Itens de uma fonte de dados:
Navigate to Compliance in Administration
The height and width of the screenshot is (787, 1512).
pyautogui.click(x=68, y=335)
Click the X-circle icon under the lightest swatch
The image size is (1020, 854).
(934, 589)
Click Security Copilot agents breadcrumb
==
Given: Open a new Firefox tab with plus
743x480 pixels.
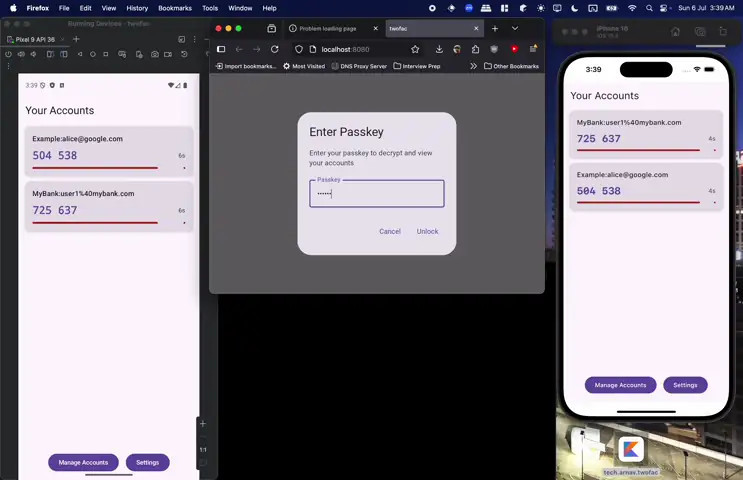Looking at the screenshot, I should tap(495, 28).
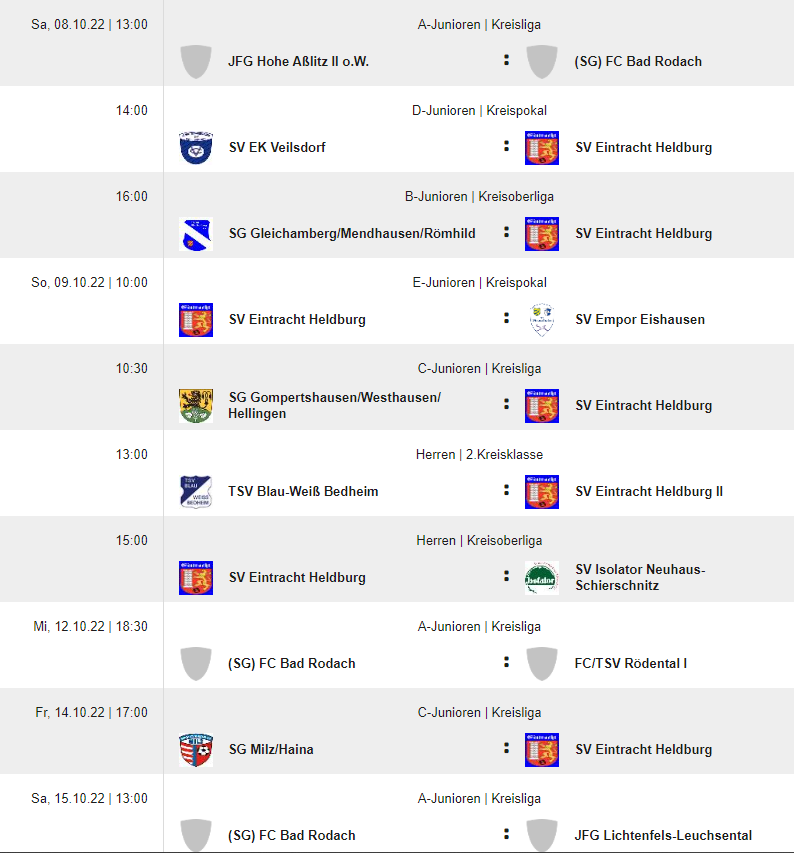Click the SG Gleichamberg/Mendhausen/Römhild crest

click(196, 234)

* EXERCÍCIO
Começando pela linha que contém "Click the X-circle" e indo até a linha que contém "Click Security Copilot agents breadcrumb", altere "lightest" para "darkest" e reescreva essas linhas com todo o resto inalterado.

* RESOLUÇÃO
Click the X-circle icon under the darkest swatch
The image size is (1020, 854).
(934, 589)
Click Security Copilot agents breadcrumb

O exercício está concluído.